LDCP has encouraged the Awbury board and staff to prioritize planning, but the perception remains that the expense is too onerous and that other needs are too pressing. However, in 2012 it was acknowledged that for a public landscape under constant and continuous use some sort of planning document would be useful. The adopted approach, which came to be known as the Stewardship Plan, was a list of important initiatives that would described in detail and updated biennially. Recognizing that a “list” does not substitute for a “plan”, we were nonetheless intrigued by the very real problem posed by the imbalance between needs and means. Aging facilities, including a large geriatric tree population, need attention and funds. The plan could also be used for discussing specific projects with potential donors.
Mark Sellers, Awbury Board Chair explained the approach in the introduction to the first publication of the Plan in 2012:
“…Such plans [i.e. conventional master plans] are useful only in the world of the imagination. In fact, Awbury is too big, its needs too pressing, audiences too diverse, and the future too uncertain to make such a plan possible—or even desirable.

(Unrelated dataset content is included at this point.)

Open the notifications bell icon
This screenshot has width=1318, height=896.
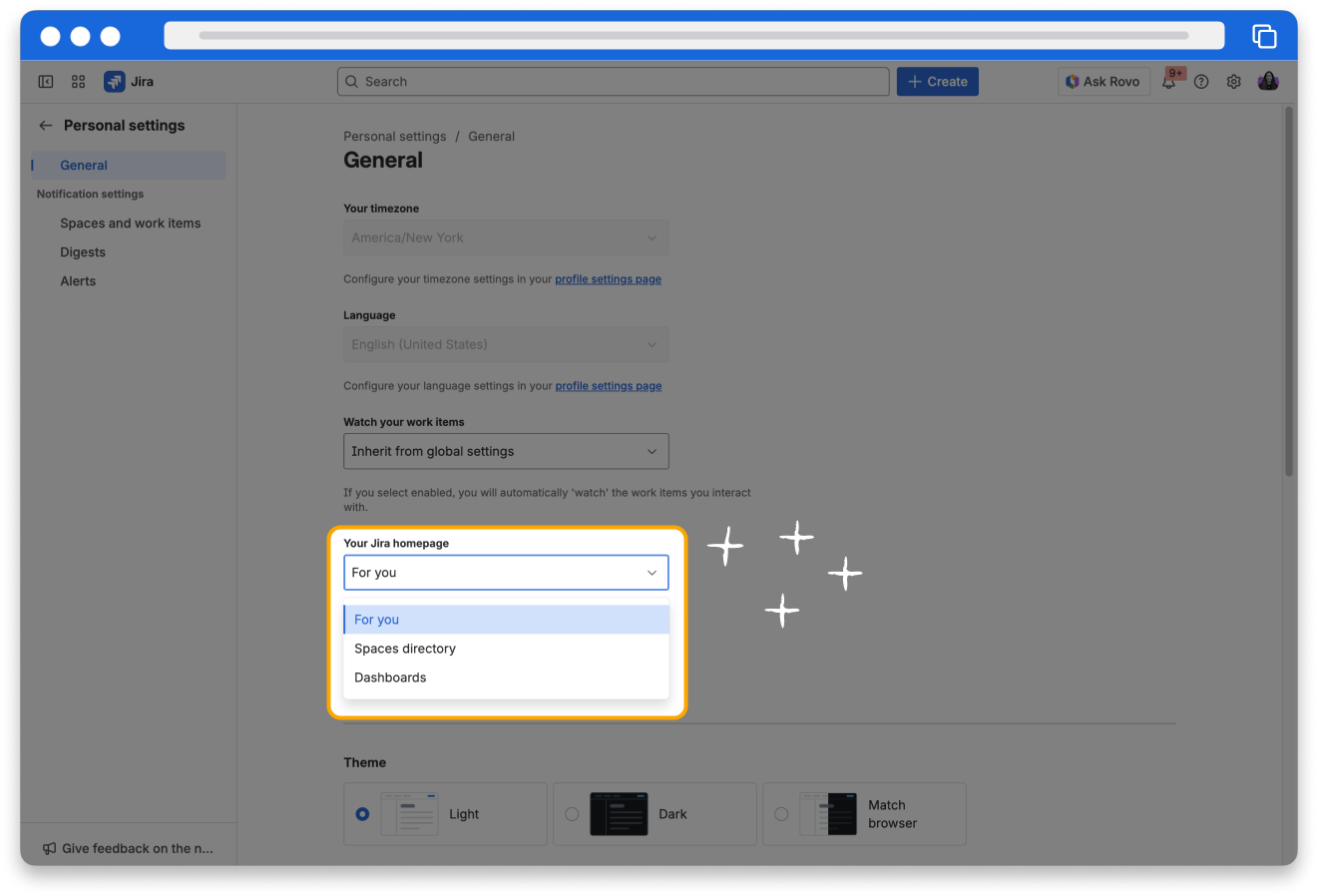point(1168,82)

Accordingly, the staff and board are embarking on a new and innovative planning process—to create a Dynamic Landscape Plan that will help us manage and synthesize historical and current information about the arboretum grounds and facilities, and to make wise decisions about the future. In an initial and pragmatic step, Awbury’s Landscape Committee has developed what we call the Annual Stewardship Plan, a series of discrete projects which are both urgently needed and necessarily part of any long-range planning…

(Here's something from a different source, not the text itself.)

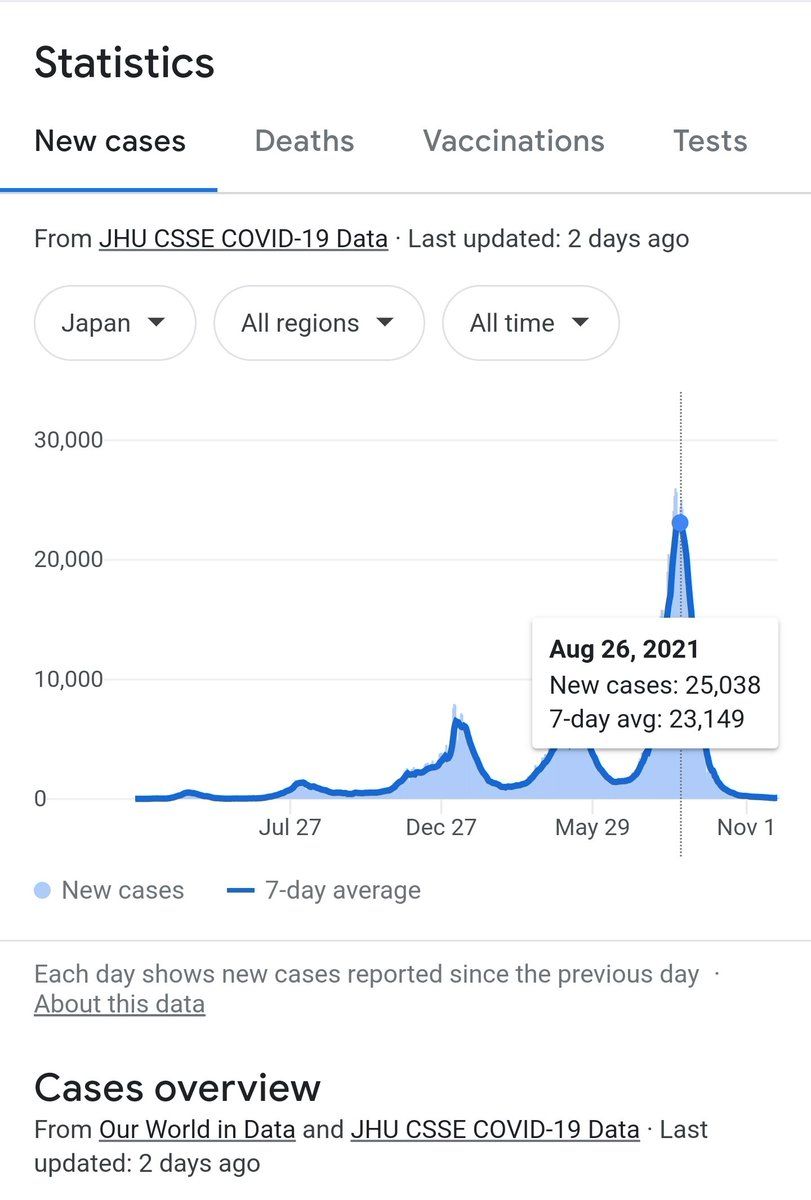Open the Japan country dropdown
The image size is (811, 1200).
point(114,323)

This book describes [the first of these] The Awbury Arboretum 2012 Stewardship Plan Top-10 Projects…”
The document proved useful in directing fundraising activities, and a second edition was published in 2014. In 2015, 36 of the Arboretum’s 55 acres was placed under a conservation easement, held by Natural Lands Trust. As part of the establishment of this easement, LDCP authored a report documenting the condition and characteristics of the landscape. Another requirement of the easement is a Preservation Maintenance Plan, following the guidelines set by the Secretary of the Interior’s Standards for the Treatment of Historic Properties.